▶ [What the task asks] Give the data below again exactly as written, but without the pictures.
**** Records supplied ****
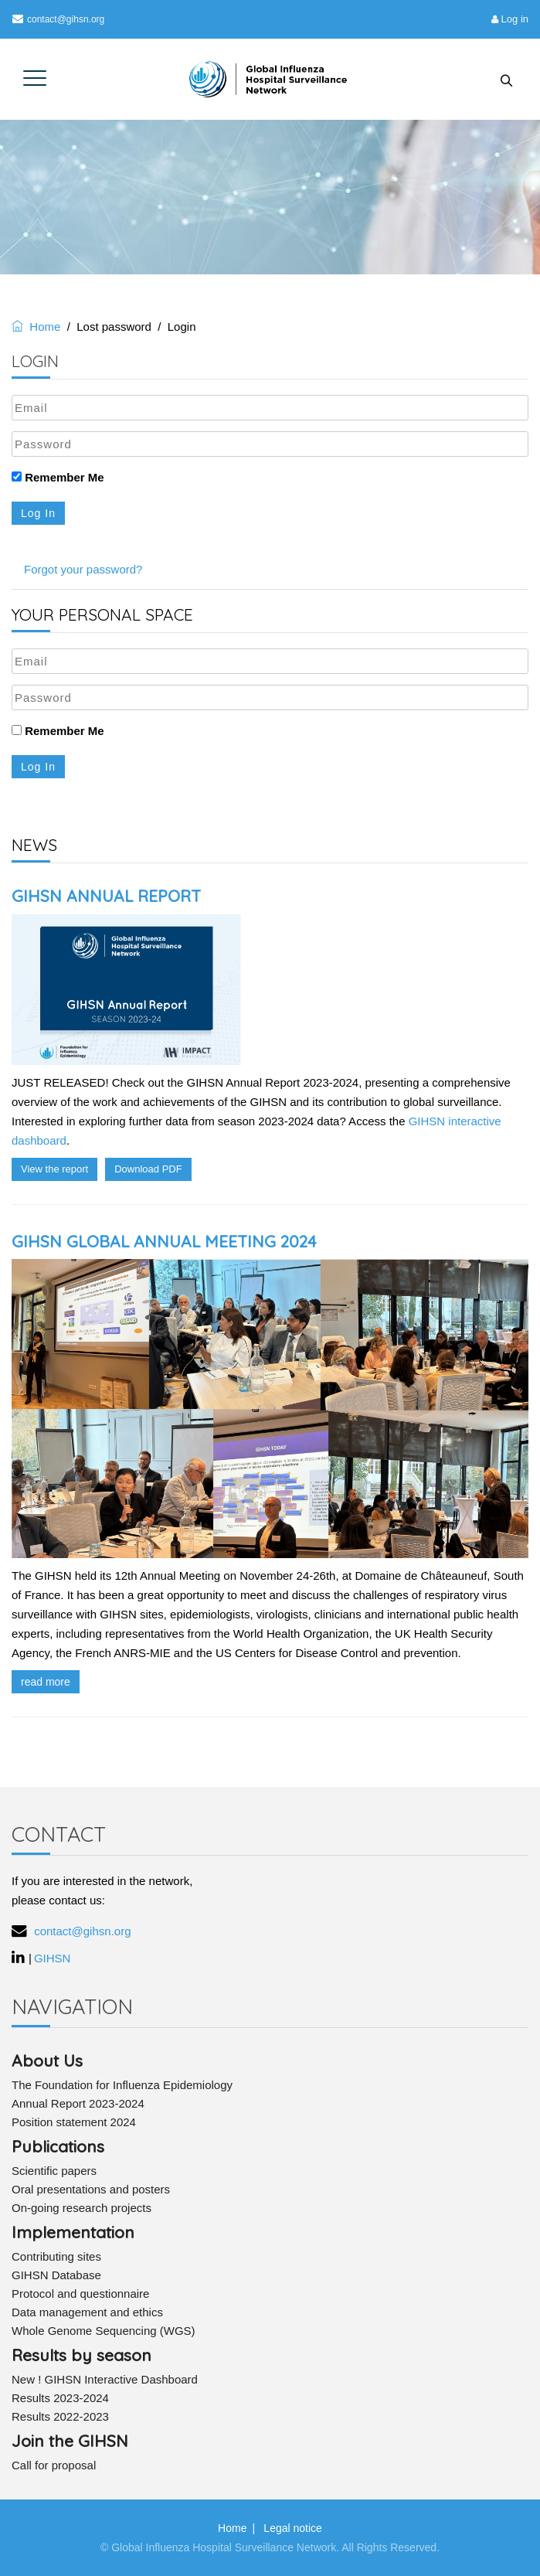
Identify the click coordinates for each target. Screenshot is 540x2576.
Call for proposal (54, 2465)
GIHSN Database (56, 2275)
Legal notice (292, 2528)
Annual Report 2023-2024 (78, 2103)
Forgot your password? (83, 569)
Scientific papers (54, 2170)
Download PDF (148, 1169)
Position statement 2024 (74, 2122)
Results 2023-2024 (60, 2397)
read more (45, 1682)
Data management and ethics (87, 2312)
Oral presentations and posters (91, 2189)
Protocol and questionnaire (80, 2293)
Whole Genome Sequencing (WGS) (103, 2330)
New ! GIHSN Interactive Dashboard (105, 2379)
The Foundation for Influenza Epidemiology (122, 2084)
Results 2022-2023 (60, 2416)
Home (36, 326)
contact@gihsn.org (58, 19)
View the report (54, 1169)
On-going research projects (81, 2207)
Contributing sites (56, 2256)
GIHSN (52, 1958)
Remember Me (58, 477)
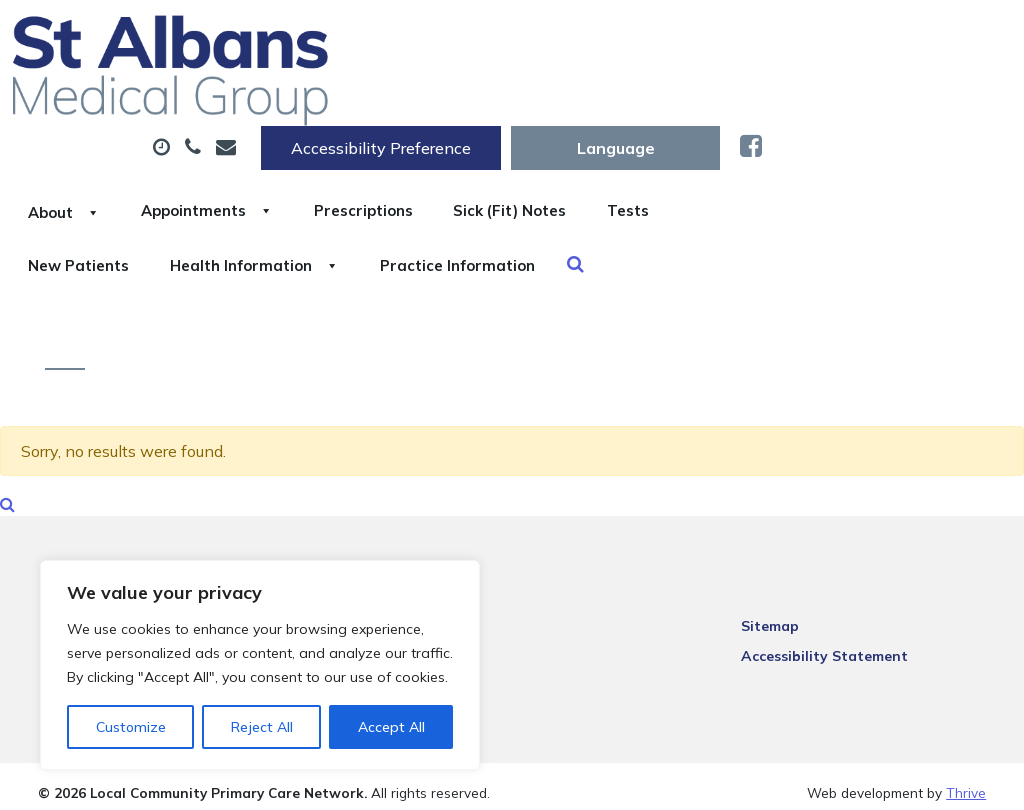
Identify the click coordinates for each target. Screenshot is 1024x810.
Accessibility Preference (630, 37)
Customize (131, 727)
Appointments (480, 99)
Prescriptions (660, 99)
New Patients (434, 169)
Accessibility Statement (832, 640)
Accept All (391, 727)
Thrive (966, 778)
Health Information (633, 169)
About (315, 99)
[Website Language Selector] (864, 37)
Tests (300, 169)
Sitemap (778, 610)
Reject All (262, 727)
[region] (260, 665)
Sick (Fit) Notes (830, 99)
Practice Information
****
▶ [Result for this exercise]
Identify the click coordinates for each target. Screenshot is 540x2576.
Call for proposal (54, 2465)
GIHSN Database (56, 2275)
Legal notice (292, 2528)
Annual Report 2023-2024 (78, 2103)
Forgot your password? (83, 569)
Scientific papers (54, 2170)
Download PDF (148, 1169)
Position statement 2024 (74, 2122)
Results 2023-2024 (60, 2397)
read more (45, 1682)
Data management and ethics (87, 2312)
Oral presentations and posters (91, 2189)
Protocol and questionnaire (80, 2293)
Whole Genome Sequencing (WGS) (103, 2330)
New ! GIHSN Interactive Dashboard (105, 2379)
The Foundation for Influenza Epidemiology (122, 2084)
Results 2022-2023 (60, 2416)
Home (36, 326)
contact@gihsn.org (58, 19)
View the report (54, 1169)
On-going research projects (81, 2207)
Contributing sites (56, 2256)
GIHSN (52, 1958)
Remember Me (58, 477)
Identify the click coordinates for each target. Screenshot is 1024x810.
Accessibility Preference (630, 37)
Customize (131, 727)
Appointments (480, 99)
Prescriptions (660, 99)
New Patients (434, 169)
Accessibility Statement (832, 640)
Accept All (391, 727)
Thrive (966, 778)
Health Information (633, 169)
About (315, 99)
[Website Language Selector] (864, 37)
Tests (300, 169)
Sitemap (778, 610)
Reject All (262, 727)
[region] (260, 665)
Sick (Fit) Notes (830, 99)
Practice Information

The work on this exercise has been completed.